Seattle Nice
It’s getting harder and harder to talk about politics, especially if you disagree. Well, screw that. Seattle Nice aims to be the most opinionated and smartest analysis of what’s really happening in Seattle politics available in any medium. Each episode dives into contentious and sometimes ridiculous topics, exploring perspectives from across Seattle's political spectrum, from city council brawls to the ways the national political conversation filters through our unique political process. Even if you’re not from Seattle, you need to listen to Seattle Nice. Because it’s coming for you. Unlike the sun, politics rises in the West and sets in the East.
Seattle Nice
Dan Savage and the Blue City Blues podcast preview
Erica’s out this week, so we bring you a preview of a new podcast called "Blue City Blues."
Twenty years ago, in the wake of a searing presidential defeat, Dan Savage encouraged progressives to move to blue cities and to fortify them into an “Urban Archipelago” of culturally separatist bastions that rejected the reactionary politics of the larger red American landscape. And he got his wish.
Over the last two decades, rural places got redder and urban areas much bluer, and America’s bluest cities developed their own distinctive culture and politics. They became the leading edge of a cultural transformation that reshaped progressivism, redefined urbanism and remade the Democratic Party.
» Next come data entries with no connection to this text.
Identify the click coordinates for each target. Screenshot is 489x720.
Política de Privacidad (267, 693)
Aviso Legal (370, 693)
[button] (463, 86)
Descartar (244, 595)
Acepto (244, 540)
But as blue cities went their own way, as they thrived as economically and culturally vibrant trend-setters, these urban cosmopolitan islands also developed their own distinctive set of problems. Inequality soared, and affordability tanked.
And yet, as these cities evolved together and formed their own, increasingly shared worldview, the public conversation about this brave new pan-urban world-unto-itself stagnated, relegated to localized conversations in narrowly provincial regional newspapers or local NPR programming.
On this pilot episode of Blue City Blues we pick up where Savage’s Urban Archipelago idea left off, with a national perspective on the present and the future of urban America.